PROBLEM DETAILS: A stretch of the entries below is to be set down exactly, running from the line with "871x834 pixels." through the line with "This screenshot has height=365, width=467.", both included, and no other line.

EXERCISE MATERIAL:
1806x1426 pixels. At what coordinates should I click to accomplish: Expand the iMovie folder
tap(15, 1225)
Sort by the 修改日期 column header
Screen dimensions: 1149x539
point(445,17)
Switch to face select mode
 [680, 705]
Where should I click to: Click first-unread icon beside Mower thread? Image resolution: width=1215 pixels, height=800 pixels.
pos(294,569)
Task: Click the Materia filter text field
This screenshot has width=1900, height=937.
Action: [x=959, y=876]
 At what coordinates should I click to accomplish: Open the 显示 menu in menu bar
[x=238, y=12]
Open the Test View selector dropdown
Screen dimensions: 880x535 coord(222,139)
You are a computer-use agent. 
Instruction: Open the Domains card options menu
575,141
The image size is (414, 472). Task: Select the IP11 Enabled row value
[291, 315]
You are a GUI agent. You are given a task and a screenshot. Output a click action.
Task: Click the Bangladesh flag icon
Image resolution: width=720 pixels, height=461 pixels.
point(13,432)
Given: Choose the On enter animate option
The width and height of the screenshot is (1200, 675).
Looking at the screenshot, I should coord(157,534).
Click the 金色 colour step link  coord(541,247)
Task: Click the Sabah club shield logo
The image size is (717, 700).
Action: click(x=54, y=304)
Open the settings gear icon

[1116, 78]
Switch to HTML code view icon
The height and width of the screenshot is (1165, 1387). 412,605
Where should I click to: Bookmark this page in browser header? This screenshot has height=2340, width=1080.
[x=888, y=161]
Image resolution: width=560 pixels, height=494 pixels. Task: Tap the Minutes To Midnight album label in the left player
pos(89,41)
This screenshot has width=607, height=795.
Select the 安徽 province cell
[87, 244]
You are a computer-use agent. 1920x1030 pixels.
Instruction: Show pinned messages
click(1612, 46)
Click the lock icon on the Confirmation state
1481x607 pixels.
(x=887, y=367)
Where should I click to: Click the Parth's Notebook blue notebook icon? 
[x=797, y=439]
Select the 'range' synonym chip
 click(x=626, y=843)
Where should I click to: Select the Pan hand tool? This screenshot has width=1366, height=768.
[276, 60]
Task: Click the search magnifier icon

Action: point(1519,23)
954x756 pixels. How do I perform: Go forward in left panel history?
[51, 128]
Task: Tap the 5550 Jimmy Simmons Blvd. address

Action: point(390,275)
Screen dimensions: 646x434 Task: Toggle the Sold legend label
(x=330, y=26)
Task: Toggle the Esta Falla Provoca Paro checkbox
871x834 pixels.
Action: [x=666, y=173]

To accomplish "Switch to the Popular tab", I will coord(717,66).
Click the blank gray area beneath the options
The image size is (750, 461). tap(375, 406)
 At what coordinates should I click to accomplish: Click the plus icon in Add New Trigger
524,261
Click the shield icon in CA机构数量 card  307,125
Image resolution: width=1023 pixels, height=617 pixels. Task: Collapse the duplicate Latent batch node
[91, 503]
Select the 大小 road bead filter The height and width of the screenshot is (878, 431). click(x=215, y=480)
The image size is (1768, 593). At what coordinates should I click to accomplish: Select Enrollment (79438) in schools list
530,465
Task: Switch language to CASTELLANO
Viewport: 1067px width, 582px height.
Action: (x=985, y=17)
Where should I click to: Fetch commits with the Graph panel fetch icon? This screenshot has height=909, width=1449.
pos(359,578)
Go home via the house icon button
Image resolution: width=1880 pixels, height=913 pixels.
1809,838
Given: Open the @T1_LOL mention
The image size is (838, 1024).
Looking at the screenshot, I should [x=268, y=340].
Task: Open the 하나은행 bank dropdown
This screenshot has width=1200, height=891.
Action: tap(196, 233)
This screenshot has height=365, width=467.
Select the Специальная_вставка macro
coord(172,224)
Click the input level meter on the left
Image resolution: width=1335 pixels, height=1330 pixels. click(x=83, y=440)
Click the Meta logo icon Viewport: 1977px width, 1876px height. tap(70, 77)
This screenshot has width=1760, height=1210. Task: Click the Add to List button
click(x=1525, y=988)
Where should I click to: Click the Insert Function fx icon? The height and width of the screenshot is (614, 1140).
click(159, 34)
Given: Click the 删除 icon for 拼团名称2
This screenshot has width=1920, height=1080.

WRITTEN SOLUTION:
871x834 pixels.
Action: [x=666, y=173]

To accomplish "Switch to the Popular tab", I will coord(717,66).
Click the blank gray area beneath the options
The image size is (750, 461). tap(375, 406)
 At what coordinates should I click to accomplish: Click the plus icon in Add New Trigger
524,261
Click the shield icon in CA机构数量 card  307,125
Image resolution: width=1023 pixels, height=617 pixels. Task: Collapse the duplicate Latent batch node
[91, 503]
Select the 大小 road bead filter The height and width of the screenshot is (878, 431). click(x=215, y=480)
The image size is (1768, 593). At what coordinates should I click to accomplish: Select Enrollment (79438) in schools list
530,465
Task: Switch language to CASTELLANO
Viewport: 1067px width, 582px height.
Action: (x=985, y=17)
Where should I click to: Fetch commits with the Graph panel fetch icon? This screenshot has height=909, width=1449.
pos(359,578)
Go home via the house icon button
Image resolution: width=1880 pixels, height=913 pixels.
1809,838
Given: Open the @T1_LOL mention
The image size is (838, 1024).
Looking at the screenshot, I should [x=268, y=340].
Task: Open the 하나은행 bank dropdown
This screenshot has width=1200, height=891.
Action: tap(196, 233)
This screenshot has height=365, width=467.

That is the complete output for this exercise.